CLS Blue Sky Blog

Examining High Concentration Among Derivatives Intermediaries

Derivatives are financial instruments used to shift risks, such as fluctuations in interest rates or foreign exchange rates or changes in the value of assets such as stocks, bonds, metals, or agricultural or energy products.  At first glance, entering into a derivative may appear to involve little more than contract drafting, negotiation, and execution.  After all, each derivative amounts to an agreement providing for contingent payments between the counterparties, which are based on some referenced variable.  In reality, however, entering into a derivative generally involves sophisticated financial market intermediaries that provide services subject to commercial considerations, regulation, market practice, and other constraints shaping the terms of transactions. Derivatives can be classified as either cleared or non-cleared, with the distinction relating to the intermediaries imposing collateral obligations and other credit-risk mitigants.  This post presents the high levels of concentration in key areas of the derivatives industry, while a second post will explore a novel explanation for this level of concentration.

Cleared Derivatives

Clearing refers to a quasi-legal technology that addresses counterparty credit risk through use of a central counterparty, i.e., a clearinghouse.  When a transaction is cleared, it is extinguished, and two new transactions — each identical to the first — are created.  One of them is between the first party to the trade and a clearinghouse, and the second is between the clearinghouse and the second counterparty.  As a result, parties to a cleared transaction pay amounts due under the transaction to the clearinghouse rather than each other.  Irrespective of whether the clearinghouse receives payment due under a cleared trade from one counterparty, the clearinghouse must make an identical payment to the other counterparty.  Thus the clearinghouse insulates counterparties to the initial trade from each other’s default risk.

In the U.S., the major clearinghouses are affiliated with major exchanges.  Federal law requires that exchange-traded derivatives generally have to be cleared.  This requirement covers all futures, most options, and a significant portion of swaps – the three types of derivatives.  Federal law also makes it illegal to execute many derivatives contracts except through a regulated exchange; this mandate applies to all futures, many options, and a subset of swaps that are subject to the clearing requirement.
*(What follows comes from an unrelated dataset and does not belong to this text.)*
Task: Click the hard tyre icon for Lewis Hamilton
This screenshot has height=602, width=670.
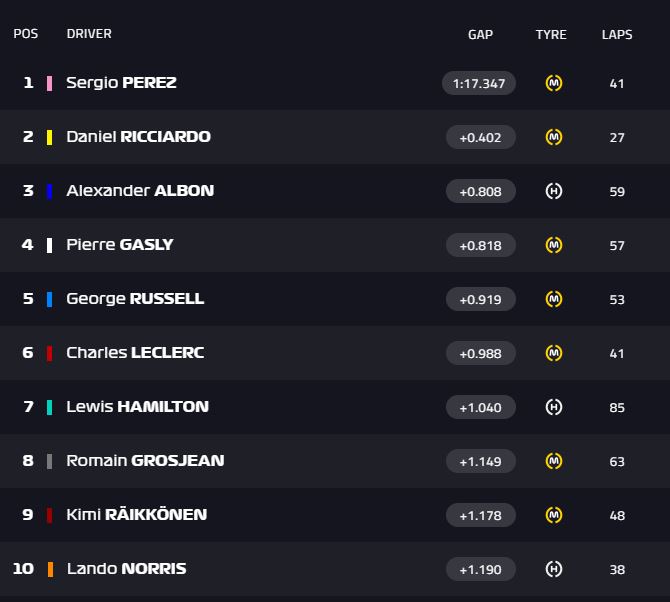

The alternative to executing a financial transaction through an exchange is turning to the over-the-counter (OTC) market.  Without an exchange to aggregate supply and demand for a financial product, a party wishing to obtain a position in the relevant product would need to locate a source of liquidity.  That requires identifying a market participant willing to enter into the desired contract on acceptable terms (including price).  The primary OTC derivatives market is in swaps, which developed relatively recently and over 100 years after the futures market.  The OTC market is discussed in the subsequent section.

Decades of commodity futures regulation was built on the centrality of exchanges and clearinghouses to derivatives transactions, and as an aside, it was this model that was imported to regulate swaps under the Dodd-Frank Act.  Through regulatory fiat, exchanges serve as the providers of liquidity in these instruments.  And clearinghouses serve to standardize credit risk, enabling fungibility as well as assuaging concerns related to default.  Exchanges, clearinghouses, and a few other intermediaries serve as pressure points for regulation – formal gatekeepers tasked with regulating the stability and integrity of markets.
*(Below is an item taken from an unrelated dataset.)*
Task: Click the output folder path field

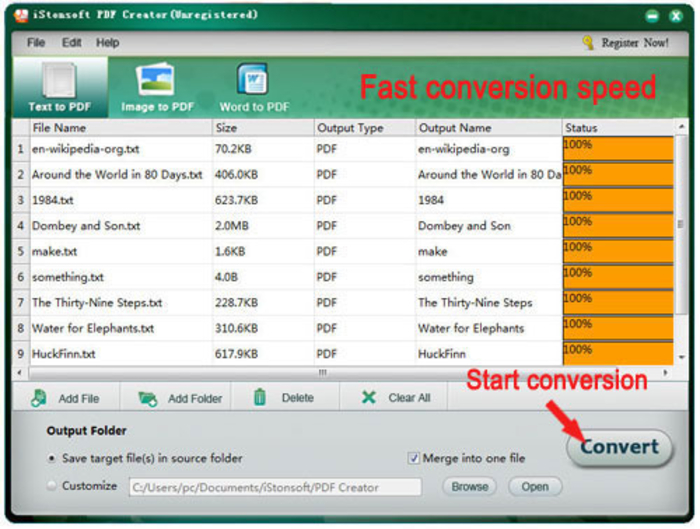Action: [275, 487]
There are three dominant clearinghouses in the U.S. for derivatives trading on commodities: ICE, CME and LCH.  ICE and CME are headquartered in the U.S., while LCH is based in London and primarily offers interest-rate swap clearing to U.S. customers.[1]  All three offer clearing services, but some products are only cleared by one or two of the three.[2]  All three have been designated as critical market infrastructure, and it is well understood that their failure could jeopardize our financial system and paralyze segments of our economy.

Clearinghouses are robustly regulated and take a number of measures to assure payments are made on the derivatives they clear.  One of these measures is limiting clearing privileges to “clearing members” that satisfy eligibility criteria at admission and over the lifetime of their membership.  These criteria are subject to minimum regulatory requirements.  Notwithstanding screening and monitoring of clearing members, there are additional requirements imposed to assure payment on members’ cleared transactions.  These include posting of margin (i.e., reliable collateral) to secure members’ obligations to the clearinghouse.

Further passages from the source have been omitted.